Sorry, that was a typo. It should be the other way round: four double
courses and three single basses. It's fairly clear if you look at the
nut on the large photo.
Maybe...?. Do we even know if the nut is original?
From what can be seen in the Krafft painting, this instrument
doesn't really look anything like a cithrinchen?
The painting doesn't show the most distinctive part of the instrument
- the tail end - but the shape of the part we do see is consistent
with the preserved Bellman cittern and with the only Hamburger
citrinchen at the Studia-Instromentorum site:
http://www.studia-instrumentorum.de/MUSEUM/ZISTER/0639.htm
However, now that you mention it, the *details* in the painting does
fit the surviving Bellman instrument! The fretboard, the lining and
the rosette are all very different and the cleaner scan I posted first:
http://hem.passagen.se/iblis/bellman.jpg
seems to show twelve tuning pegs!
But a cithrinchen is a small instrument with a thin body (like other
seventeenth century citterns). The thing that Bellman holds in the
painting is much, much bigger with a really deep body. I'm ready to be
convinced, but it doesn't look anything like a cithrinchen to me.
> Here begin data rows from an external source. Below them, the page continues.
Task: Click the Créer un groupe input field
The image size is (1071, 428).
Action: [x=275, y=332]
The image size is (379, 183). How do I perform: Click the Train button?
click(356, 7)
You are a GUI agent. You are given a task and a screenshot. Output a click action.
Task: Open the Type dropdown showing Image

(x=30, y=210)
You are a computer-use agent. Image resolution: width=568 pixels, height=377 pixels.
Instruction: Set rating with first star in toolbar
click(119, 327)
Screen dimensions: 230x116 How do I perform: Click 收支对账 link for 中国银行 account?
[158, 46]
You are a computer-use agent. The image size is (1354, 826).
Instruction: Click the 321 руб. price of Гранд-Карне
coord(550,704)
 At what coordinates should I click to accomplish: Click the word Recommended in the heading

This is really strange. It is commonly accepted knowledge among
Bellman experts that he only played two instruments throughout his
lifetime (the other one was a theorbised cittern with extended bass
strings) and that the cittern in the Krafft painting is the one
preserved at the Stockholm museum.
What does this mean? Is the Stockholm cittern a fake? Is the painting
*that* inexact? Did Bellman actually own more than the two citterns we
know of? Did he just borrow somebidy else's cittern when he posed for
the painting? Looks like we have to challenge a century-old well
established historical fact here.
All things considered, I think we can be 99.9 percent certain that
it was common during the 18th C. to fingerpick the Hamburger
citrinchen.
Even if it was tiny?
Good point.
First, I wasn't thinking only of the common small Hamburger
citrincehnn but also this still hypothetical larger bell cittern. I
should have been more precise there.
But let's see:
We know of other small historical stringed instruments (renaissance
citterns and 17th C. mandolins/mandolas) being played fingerstyle so
the suggestion may not be quite as drastic as it may seem at first sight.
At the moment it seems as if the Storm ms. was written for - if not a
Hamburger citrinchen - at least a cittern of the same size and tuning.
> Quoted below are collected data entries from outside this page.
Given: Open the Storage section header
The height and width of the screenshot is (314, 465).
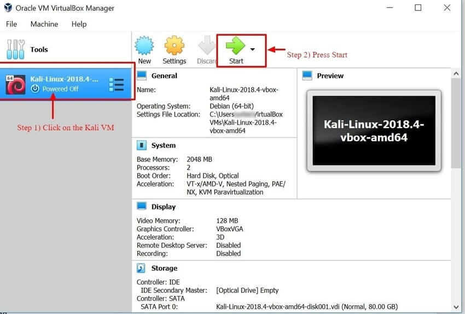Looking at the screenshot, I should click(164, 268).
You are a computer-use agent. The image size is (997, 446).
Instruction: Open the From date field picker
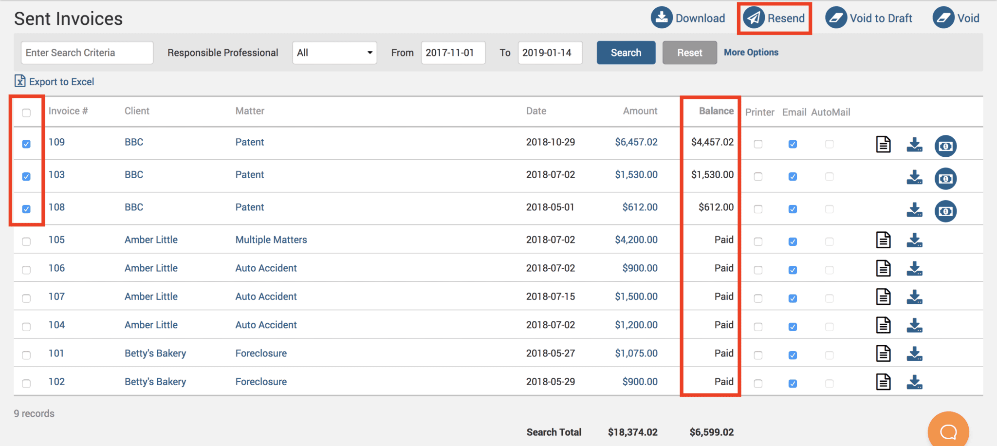pos(453,53)
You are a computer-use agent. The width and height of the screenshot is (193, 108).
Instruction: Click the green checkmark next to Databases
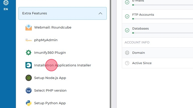coord(127,30)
I think we all agree the music there has to be played fingerstyle.
Frank, I don't know about this. Which cithrinchen tuning? I've seen
references (Groves, I'm pretty sure) to the maj7 tuning in C and F and
now, thanks to Rocky, to Bb. And you mentioned another weird one. So: do
we really know what size the Storm cittern would have been?
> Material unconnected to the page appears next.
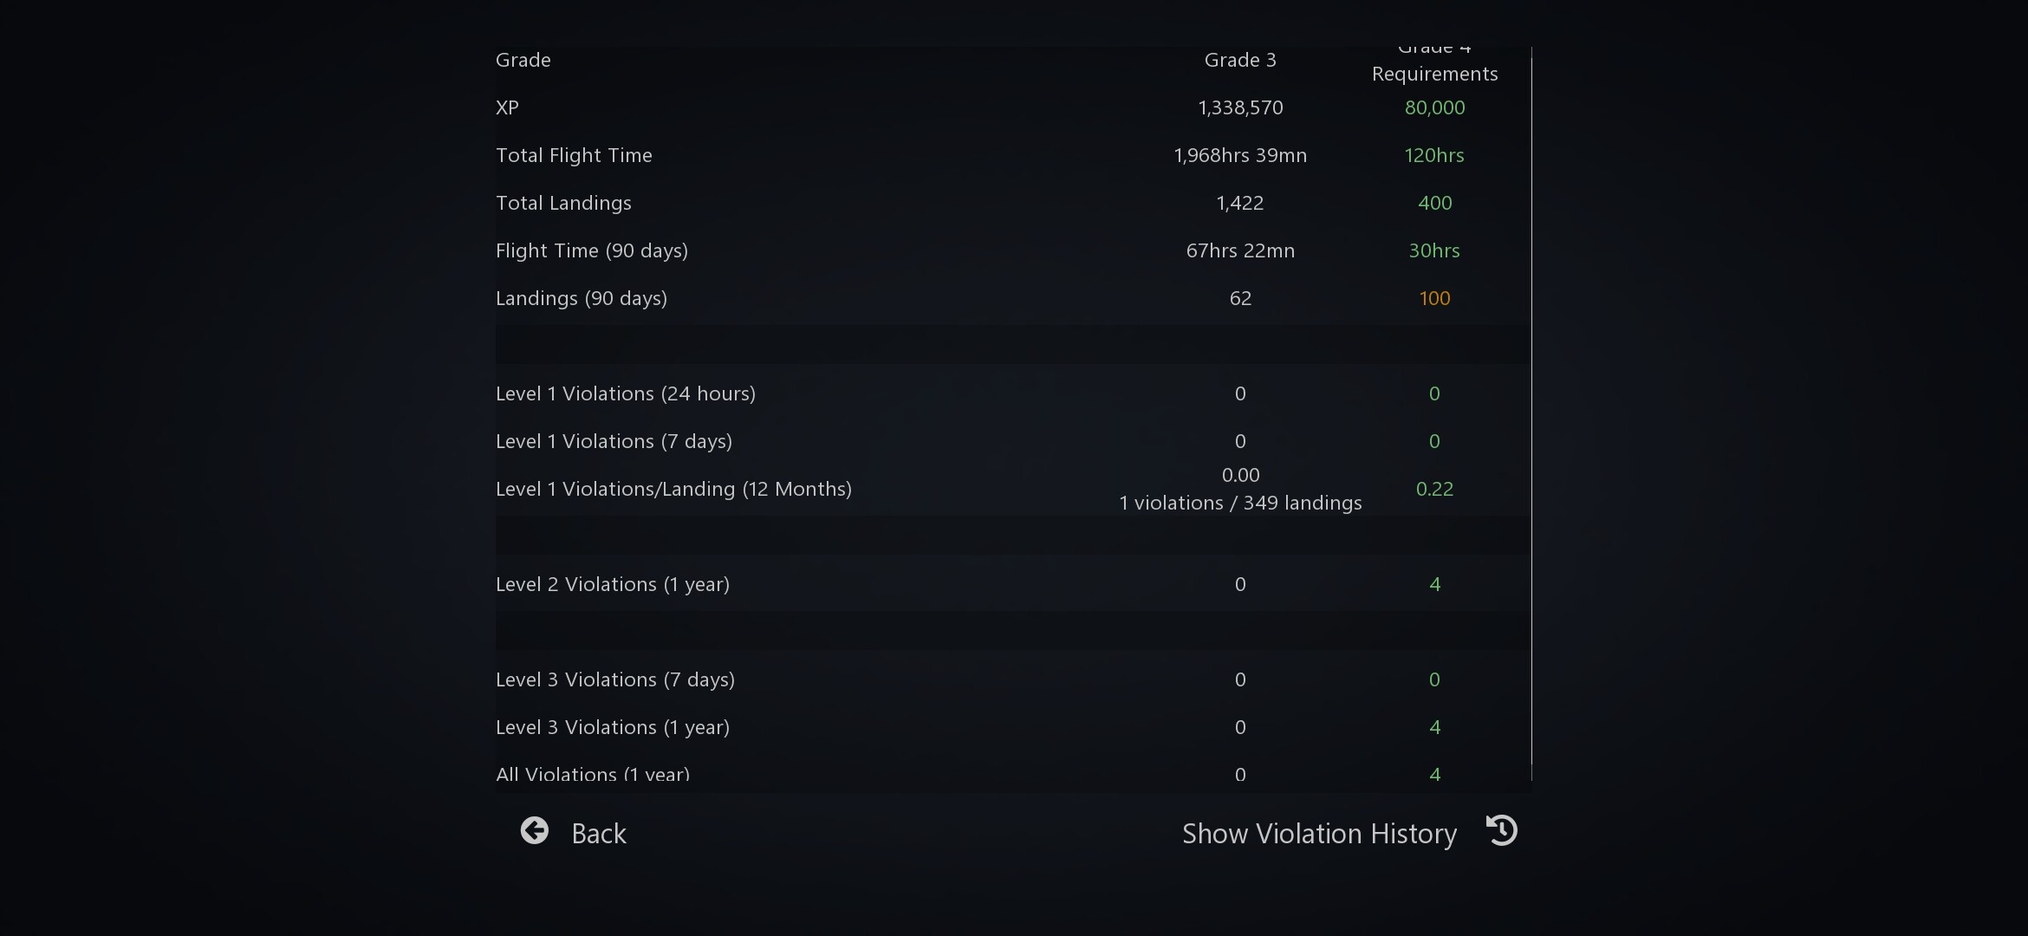The height and width of the screenshot is (936, 2028).
Task: Click the 80,000 XP requirement value
Action: [1434, 108]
Bellman learned to play on the cittern his grandfather had bought in
Hamburg - I think we can be fairly certain of that. Even if he did
switch to a different instrument later, it's not very likely he'd
change his playing style.
Then again, what *did* grandpa get in Hamburg? How likely is it that a
18th C. singer/singwriter would perform only accompanied with
something roughly equivalent to a modern mandolin in pitch and size?
The 'Moravian' lute-bellied cittern isn't a cithrinchen.
No but the lute-cittern was designed around 1700 as a hybrid between a
cittern and a lute.
Any more details on this? This 'lute-cittern' concept is completely new
to me. I know of lots of lute-bellied citterns (English guitars and some
French cistres) but these are from much later (1750s and onwards).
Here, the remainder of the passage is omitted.